La société La Chocolatine ne rapporte pas la preuve qu’elle a été à même de régler depuis la dette de l’Urssaf ou que l’actif dont elle dispose permet ledit règlement, reconnaissant au contraire ne pas avoir réglé cette somme et souhaiter la mise en place de délais de règlement sur la part patronale desdites cotisations sociales. Or la société ne produit pas de moratoire de la part de l’Urssaf et il est indiqué par le liquidateur judiciaire que l’organisme social ne l’envisage pas.
Il en résulte l’absence de tout moyen sérieux concernant l’absence d’état de cessation des paiements.
S’agissant de l’impossibilité d’établir un plan de redressement, il est rappelé que la société La Chocolatine dispose déjà d’un plan de redressement dont elle a payé avec difficulté la 2ème annuité et dont elle n’a pas réglé la 3ème annuité. Les propositions qu’elle envisage pour le réamnagement de ses dettes sont basées sur le fait de réduire les annuités actuellement prévus, étant précisé que le passif de la première procédure serait augmenté du passif postérieur de 280.018,09 euros, et de solder celui-ci par une dernière annuité grâce à la vente du fonds de commerce. Cependant il n’existe aucune certitude pour qu’une vente se réalise dans 9 ans au montant de 900.000 euros.
Par ailleurs la société Chocolatine, dont il est démontré par l’existence d’un passif postérieur qu’elle ne dégage pas de résultats suffisants de son activité pour faire face à la fois au paiement de ses charges courantes et au paiement de ses annuités, fait valoir qu’elle a réduit ses charges et amélioré sa productivité en recourant à une plus grande automatisation de certaines tâches. Cependant il n’est pas compréhensible que ces décisions ayant pour but d’améliorer la rentabilité de l’activité n’aient pas été mises en oeuvre dès l’apparition des premières difficultés financières étant souligné que les cotisations sociales sont dues depuis décembre 2021. Enfin et surtout il n’est pas établi par les pièces versées aux débats que les mesures mises en place sont de nature à permettre de dégager des résultats permettant d’établir un plan de redressement pouvant être respecté.

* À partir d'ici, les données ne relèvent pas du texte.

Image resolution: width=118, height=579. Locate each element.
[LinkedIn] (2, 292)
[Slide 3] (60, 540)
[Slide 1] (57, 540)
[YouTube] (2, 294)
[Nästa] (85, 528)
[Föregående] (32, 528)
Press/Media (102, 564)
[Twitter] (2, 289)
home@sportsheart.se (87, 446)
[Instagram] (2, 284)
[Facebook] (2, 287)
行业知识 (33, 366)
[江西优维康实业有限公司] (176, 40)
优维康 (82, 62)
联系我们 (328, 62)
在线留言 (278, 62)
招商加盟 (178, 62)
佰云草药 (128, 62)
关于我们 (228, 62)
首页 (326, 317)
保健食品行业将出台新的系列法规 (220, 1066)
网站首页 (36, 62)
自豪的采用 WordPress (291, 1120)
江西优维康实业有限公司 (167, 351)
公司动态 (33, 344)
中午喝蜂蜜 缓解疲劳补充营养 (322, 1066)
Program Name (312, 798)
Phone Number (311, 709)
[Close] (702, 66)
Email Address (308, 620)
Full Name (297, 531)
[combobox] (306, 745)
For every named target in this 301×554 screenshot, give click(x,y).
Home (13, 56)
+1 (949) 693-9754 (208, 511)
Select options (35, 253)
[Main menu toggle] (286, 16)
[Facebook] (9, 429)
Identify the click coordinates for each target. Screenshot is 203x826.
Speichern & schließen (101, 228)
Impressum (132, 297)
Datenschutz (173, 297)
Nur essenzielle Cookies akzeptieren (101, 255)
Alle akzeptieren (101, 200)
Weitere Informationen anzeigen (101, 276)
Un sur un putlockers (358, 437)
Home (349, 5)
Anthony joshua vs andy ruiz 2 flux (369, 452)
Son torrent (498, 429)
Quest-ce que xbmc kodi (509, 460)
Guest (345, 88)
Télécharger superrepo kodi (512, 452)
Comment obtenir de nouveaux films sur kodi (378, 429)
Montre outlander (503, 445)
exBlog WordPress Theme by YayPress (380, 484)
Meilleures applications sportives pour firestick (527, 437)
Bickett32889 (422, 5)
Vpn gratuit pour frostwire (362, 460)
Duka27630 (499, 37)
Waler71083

Il en résulte que les moyens présentés pour soutenir qu’un redressement n’est pas manifestement impossible ne sont pas sérieux.
Il ne convient pas en conséquence d’ordonner la suspension de l’exécution provisoire.
Les dépens sont passés en frais privilégiés de procédure collective.
PAR CES MOTIFS
déboutons la SAS La Chocolatine de sa demande de suspension de l’exécution provisoire
disons que les dépens sont passés en frais privilégiés de procédure collective.
ORDONNANCE rendue par Madame Sophie MOLLAT, Présidente de chambre, assistée de Madame Yvonne TRINCA, greffière présente lors de la mise à disposition de l’ordonnance au greffe de la Cour, les parties en ayant été préalablement avisées dans les conditions prévues au deuxième alinéa de l’article 450 du code de procédure civile.